**PROBLEM DESCRIPTION:**
Where a line in the records below includes "link", pull that line out.
[[ SUPPLIED DATA, beginning ]]
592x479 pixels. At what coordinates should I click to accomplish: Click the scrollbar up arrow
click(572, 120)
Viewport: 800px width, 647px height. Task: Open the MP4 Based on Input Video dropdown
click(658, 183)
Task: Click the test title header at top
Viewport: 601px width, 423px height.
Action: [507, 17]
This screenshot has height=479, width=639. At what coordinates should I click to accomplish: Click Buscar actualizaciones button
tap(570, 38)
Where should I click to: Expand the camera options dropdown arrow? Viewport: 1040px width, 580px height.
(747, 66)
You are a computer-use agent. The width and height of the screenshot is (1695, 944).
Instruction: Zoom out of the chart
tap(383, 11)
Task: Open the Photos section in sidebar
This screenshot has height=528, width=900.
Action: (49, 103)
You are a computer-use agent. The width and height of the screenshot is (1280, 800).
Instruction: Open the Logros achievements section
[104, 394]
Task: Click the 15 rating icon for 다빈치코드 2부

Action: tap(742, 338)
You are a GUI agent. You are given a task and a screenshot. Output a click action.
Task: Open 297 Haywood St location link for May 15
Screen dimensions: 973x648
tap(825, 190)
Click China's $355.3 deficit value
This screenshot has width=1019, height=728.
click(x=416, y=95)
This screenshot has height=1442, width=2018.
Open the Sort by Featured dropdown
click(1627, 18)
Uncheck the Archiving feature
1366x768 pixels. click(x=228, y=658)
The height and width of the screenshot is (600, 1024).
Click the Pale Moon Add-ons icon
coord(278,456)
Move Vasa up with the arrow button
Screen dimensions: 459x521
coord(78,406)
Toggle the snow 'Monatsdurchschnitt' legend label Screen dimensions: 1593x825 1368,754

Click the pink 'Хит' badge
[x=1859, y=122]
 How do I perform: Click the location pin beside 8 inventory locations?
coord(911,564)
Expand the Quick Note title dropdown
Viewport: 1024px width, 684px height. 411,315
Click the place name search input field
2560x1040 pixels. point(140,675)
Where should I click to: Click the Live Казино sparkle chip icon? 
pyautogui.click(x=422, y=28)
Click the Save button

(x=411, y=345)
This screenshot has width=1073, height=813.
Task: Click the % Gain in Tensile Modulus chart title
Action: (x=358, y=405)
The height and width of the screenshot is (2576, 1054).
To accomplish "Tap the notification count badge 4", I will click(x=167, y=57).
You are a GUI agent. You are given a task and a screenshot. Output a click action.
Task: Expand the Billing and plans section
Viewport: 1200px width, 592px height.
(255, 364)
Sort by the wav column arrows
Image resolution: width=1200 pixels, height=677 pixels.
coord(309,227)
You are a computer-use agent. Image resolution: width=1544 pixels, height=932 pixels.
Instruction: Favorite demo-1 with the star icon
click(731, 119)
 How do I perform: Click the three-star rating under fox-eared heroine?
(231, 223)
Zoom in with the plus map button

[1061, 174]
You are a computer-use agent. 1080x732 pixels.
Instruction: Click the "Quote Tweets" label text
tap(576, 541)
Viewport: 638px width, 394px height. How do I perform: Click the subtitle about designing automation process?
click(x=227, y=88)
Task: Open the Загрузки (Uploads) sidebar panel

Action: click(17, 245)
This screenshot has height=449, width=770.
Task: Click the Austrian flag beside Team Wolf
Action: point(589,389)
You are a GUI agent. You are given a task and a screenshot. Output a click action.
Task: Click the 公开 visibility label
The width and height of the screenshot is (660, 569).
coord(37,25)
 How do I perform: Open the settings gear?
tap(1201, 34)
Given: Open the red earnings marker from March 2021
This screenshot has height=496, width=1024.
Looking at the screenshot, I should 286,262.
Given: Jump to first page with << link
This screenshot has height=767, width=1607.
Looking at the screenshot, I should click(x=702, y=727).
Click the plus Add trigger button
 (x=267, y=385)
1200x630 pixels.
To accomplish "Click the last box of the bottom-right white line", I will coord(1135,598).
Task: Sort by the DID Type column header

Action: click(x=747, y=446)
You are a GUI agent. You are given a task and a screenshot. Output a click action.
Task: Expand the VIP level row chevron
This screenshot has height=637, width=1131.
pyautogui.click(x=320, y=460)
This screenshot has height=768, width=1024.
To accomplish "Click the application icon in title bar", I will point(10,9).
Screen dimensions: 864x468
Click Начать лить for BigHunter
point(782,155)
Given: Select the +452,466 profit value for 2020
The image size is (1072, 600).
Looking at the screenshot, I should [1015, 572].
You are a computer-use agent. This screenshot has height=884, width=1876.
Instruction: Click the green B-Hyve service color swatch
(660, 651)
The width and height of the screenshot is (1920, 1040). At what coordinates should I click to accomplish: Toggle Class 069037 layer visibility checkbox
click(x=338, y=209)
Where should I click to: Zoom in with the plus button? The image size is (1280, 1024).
[[ SUPPLIED DATA, end ]]
**PROBLEM SOLUTION:**
Task: Open 297 Haywood St location link for May 15
Given: Jump to first page with << link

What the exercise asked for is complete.